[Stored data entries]
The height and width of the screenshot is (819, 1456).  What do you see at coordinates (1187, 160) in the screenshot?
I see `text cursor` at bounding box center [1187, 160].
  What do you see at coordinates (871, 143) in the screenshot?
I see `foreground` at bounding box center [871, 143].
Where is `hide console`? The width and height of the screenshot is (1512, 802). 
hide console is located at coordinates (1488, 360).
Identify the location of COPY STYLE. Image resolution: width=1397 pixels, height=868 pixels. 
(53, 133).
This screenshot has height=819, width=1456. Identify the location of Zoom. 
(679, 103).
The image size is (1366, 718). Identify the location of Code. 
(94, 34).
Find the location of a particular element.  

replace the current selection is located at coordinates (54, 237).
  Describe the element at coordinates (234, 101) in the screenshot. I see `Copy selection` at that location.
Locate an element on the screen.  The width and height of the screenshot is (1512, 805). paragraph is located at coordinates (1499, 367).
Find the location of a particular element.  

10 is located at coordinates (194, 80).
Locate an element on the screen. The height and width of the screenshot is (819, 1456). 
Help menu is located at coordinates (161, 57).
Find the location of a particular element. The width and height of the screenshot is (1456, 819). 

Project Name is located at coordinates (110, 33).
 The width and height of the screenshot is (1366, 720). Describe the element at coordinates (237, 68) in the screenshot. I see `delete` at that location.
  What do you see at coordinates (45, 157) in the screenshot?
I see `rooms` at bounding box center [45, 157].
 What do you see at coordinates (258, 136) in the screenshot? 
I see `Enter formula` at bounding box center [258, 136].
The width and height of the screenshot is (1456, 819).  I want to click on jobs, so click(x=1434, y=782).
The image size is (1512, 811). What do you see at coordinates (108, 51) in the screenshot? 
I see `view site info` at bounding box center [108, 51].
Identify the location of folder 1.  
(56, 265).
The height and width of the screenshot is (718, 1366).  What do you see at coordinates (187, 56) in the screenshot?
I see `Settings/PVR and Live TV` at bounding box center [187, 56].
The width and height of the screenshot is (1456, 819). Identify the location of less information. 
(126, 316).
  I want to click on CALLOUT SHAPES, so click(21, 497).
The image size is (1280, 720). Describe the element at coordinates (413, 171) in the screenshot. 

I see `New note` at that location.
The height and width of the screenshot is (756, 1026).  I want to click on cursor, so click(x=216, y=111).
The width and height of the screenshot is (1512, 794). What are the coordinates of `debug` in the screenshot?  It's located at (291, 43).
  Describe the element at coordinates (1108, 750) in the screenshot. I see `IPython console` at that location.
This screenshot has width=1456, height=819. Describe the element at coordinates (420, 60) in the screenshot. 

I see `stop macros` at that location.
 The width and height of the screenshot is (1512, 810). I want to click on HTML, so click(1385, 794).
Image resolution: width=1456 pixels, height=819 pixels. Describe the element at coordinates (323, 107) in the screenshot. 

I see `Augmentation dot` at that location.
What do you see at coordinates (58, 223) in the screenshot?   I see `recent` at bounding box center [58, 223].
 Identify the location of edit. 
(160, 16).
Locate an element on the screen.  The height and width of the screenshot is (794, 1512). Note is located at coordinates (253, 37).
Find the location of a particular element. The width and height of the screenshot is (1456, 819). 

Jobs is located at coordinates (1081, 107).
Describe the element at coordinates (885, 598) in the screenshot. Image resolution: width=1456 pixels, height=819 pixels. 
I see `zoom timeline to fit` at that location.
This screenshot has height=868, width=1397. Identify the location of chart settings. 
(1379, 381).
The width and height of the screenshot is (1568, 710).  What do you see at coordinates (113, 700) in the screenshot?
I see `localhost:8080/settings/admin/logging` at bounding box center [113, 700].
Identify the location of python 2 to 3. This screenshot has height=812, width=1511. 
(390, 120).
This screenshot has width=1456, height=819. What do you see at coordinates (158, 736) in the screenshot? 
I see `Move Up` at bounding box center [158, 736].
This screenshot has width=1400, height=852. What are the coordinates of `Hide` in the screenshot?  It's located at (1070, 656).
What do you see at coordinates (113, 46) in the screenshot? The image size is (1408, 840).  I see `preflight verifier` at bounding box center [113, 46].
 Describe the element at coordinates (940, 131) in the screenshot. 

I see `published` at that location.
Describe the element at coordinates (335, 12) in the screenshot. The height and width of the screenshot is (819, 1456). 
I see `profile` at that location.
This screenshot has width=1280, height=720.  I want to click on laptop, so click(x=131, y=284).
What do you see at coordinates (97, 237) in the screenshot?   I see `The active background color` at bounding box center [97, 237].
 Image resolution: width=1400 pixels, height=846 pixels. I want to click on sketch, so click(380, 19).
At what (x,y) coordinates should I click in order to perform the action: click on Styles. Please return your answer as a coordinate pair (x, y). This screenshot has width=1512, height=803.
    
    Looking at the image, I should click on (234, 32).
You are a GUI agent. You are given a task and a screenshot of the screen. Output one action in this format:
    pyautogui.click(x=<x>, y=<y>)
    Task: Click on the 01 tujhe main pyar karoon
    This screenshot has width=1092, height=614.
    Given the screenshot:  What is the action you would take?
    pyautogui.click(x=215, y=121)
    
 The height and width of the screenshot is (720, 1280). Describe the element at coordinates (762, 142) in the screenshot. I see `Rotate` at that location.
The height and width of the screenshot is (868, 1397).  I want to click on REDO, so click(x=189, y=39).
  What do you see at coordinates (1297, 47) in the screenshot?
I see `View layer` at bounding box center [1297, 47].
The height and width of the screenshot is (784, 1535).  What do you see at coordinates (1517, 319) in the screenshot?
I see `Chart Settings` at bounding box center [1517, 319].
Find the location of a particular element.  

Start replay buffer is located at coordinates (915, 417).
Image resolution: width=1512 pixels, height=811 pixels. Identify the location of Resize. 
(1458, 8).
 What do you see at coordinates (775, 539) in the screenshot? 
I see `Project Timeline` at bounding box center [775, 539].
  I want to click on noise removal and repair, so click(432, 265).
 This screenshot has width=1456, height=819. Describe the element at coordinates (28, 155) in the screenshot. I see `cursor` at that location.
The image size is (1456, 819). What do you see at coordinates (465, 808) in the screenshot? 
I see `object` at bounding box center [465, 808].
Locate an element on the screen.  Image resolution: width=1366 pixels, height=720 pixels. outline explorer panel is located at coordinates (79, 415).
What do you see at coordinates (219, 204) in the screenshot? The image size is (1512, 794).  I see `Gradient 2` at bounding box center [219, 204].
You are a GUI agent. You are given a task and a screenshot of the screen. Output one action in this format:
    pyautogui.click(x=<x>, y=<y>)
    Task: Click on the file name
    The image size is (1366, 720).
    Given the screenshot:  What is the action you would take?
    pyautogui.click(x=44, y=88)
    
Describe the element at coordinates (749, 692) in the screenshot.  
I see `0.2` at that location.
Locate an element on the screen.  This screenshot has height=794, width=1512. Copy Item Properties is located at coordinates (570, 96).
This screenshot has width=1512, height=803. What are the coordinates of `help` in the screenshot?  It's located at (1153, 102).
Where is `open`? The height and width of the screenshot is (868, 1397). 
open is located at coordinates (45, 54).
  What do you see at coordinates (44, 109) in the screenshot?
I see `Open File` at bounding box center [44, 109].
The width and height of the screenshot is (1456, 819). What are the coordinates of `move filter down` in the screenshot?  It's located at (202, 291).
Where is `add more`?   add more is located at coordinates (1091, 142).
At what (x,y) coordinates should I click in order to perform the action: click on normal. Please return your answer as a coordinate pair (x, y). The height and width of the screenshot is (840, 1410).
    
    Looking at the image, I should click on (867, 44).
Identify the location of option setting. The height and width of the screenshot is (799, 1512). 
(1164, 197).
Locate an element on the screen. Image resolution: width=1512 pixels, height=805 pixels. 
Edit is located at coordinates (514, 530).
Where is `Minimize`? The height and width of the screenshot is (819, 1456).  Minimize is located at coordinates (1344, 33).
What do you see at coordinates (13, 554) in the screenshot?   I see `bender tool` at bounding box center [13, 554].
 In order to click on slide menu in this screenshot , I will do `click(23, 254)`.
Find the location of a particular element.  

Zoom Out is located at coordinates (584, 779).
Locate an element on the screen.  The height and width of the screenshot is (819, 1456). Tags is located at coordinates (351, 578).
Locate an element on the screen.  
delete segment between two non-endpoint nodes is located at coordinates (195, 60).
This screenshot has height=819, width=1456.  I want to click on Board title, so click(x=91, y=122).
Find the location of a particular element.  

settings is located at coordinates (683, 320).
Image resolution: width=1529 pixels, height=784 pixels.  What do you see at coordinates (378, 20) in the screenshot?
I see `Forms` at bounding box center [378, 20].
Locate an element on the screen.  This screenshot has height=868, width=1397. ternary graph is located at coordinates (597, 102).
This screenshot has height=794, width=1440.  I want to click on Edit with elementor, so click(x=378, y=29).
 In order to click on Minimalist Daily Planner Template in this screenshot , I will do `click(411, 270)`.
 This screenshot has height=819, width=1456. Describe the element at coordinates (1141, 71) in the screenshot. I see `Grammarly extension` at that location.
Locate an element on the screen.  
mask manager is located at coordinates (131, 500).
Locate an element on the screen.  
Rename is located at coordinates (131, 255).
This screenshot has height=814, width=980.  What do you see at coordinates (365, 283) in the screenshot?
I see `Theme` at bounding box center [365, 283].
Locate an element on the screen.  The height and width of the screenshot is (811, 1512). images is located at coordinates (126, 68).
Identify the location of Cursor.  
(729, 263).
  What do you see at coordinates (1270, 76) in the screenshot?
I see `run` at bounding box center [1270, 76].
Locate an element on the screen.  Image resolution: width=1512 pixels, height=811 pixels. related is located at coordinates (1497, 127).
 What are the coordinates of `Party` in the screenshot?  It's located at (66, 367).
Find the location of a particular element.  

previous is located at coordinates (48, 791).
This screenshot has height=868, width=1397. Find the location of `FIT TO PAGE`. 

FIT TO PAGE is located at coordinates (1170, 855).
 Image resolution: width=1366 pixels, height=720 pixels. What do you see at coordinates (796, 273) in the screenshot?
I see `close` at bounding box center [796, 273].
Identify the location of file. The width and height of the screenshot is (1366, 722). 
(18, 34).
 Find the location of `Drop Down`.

*YOUR OBJECTIVE*
Output the records without any changes, starting at their first line and ending after the line that contains "center [871, 143].".

*RESULT*
The height and width of the screenshot is (819, 1456).  What do you see at coordinates (1187, 160) in the screenshot?
I see `text cursor` at bounding box center [1187, 160].
  What do you see at coordinates (871, 143) in the screenshot?
I see `foreground` at bounding box center [871, 143].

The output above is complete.